REPUBLIKA.CO.ID, JAKARTA--Pemerintah diminta menyederhanakan proses perizinan untuk perusahaan teknologi keuangan atau financial technology (fintech). Penyederhanaan bisa dilakukan dengan membuat perizinan terpadu satu pintu khusus fintech yang dinaungi oleh Otoritas Jasa Keuangan (OJK).
Ekonom Institute for Development of Economics and Finance (Indef) Bhima Yudhistira menjelaskan, proses perizinan fintech saat ini tidak hanya di OJK. Menurut dia, ada 14 kementerian dan lembaga yang terlibat dalam proses perizinan.
Bhima menjelaskan, selain mengurus izin ke OJK, sebuah perusahaan fintech harus mengurus perizinan kepada Kementerian Hukum dan HAM terkait tanda tangan basah. Sebab, fintech menggunakan tanda tangan digital dalam memproses pengajuan kredit. Perizinan juga dilakukan kepada Kementerian Komunikasi dan Informatika untuk mendaftarkan aplikasi.
"Jadi, ongkos membuat perizinan sangat lama dan mahal. Karena perizinan bukan hanya ke OJK," kata Bhima kepada Republika.co.id, Rabu (8/8).
Dia mengungkapkan, masih berbelitnya proses perizinan itulah yang saat ini membuat banyak perusahaan fintech tak mendapat perizinan. Menurut catatannya, dari sekitar 66 fintech yang terdaftar di OJK, baru satu perusahaan yang resmi mendapatkan perizinan.

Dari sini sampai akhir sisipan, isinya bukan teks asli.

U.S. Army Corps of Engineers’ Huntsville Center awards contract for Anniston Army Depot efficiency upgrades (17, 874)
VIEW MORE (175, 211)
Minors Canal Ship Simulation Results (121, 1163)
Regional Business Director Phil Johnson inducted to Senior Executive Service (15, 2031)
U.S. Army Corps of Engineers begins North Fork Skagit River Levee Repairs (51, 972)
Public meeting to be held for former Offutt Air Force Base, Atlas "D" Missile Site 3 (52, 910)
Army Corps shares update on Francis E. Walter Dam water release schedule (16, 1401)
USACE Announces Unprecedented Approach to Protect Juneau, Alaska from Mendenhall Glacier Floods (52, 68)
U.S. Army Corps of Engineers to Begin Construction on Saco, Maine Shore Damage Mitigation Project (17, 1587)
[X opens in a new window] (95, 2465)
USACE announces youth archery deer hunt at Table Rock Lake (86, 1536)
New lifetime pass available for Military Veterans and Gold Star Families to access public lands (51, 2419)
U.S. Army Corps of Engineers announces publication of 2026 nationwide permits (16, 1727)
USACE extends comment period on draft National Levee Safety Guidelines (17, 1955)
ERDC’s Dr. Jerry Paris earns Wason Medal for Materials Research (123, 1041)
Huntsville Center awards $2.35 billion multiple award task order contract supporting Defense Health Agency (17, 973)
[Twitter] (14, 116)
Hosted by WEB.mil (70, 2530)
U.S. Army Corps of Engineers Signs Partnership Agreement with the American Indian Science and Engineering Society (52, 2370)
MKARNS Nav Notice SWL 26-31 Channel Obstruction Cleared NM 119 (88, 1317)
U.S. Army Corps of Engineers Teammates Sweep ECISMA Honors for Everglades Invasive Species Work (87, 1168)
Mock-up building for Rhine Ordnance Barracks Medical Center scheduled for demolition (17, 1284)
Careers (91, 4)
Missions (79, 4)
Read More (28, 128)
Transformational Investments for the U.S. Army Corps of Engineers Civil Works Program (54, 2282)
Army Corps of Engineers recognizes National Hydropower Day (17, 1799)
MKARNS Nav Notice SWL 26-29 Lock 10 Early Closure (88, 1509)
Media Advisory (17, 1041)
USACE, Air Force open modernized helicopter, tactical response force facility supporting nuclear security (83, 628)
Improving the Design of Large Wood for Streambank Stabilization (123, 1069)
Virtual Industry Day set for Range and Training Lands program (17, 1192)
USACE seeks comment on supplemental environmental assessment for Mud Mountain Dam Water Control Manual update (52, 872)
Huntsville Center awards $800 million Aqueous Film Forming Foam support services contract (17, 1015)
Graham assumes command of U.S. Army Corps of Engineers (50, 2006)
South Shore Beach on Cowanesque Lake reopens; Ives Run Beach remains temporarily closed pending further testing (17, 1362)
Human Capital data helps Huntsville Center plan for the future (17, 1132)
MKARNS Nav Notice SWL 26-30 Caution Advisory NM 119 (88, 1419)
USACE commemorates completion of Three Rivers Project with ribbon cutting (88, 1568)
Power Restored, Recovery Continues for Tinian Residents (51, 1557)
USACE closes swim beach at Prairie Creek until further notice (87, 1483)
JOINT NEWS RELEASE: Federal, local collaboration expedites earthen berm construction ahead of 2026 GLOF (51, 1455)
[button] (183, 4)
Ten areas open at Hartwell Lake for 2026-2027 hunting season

Bhima menilai, perizinan perlu dilayani dalam perizinan terpadu satu pintu. Semua perizinan baik dari OJK, Bank Indonesia (BI), serta kementerian/lembaga lainnya diproses dalam satu pintu. "Perizinan satu pintu itu bisa di bawah OJK. Supaya tidak terjadi tumpang tindih perizinan," kata dia.
Selain itu, Bhima juga menyarankan agar Online Single Submission (OSS) atau sistem pelayanan terpadu secara elektronik bisa digunakan pelaku usaha fintech. Menurutnya, sistem tersebut sangat membantu pelaku usaha dalam memproses perizinan. "Sebab, dalam sistem itu diketahui sampai di mana proses perizinan berjalan. Selain itu, lebih murah biayanya," ujar dia.
Bagi Bhima, fintech perlu mendapat perhatian karena dapat membantu meningkatkan inklusi keuangan. Dia menuturkan, sejak Indonesia merdeka, rasio kredit terhadap produk domestik bruto (PDB) baru mencapai 39 persen. Rasio tersebut jauh lebih rendah dibandingkan banyak negara lainnya seperti Cina, Singapura, Korea Selatan yang rasio kredit terhadap PDB-nya lebih dari 100 persen.
Masalah lainnya, ujar dia, ada 43 persen penduduk Indonesia yang meminjam uang dari teman dan keluarga. Tak sedikit pula yang meminjam kepada rentenir.
"Fintech punya peran strategis karena segmen mereka adalah orang-orang yang unbankable. Mereka pun sudah cukup ekspansif menyalurkan kredit di wilayah timur Indonesia," katanya.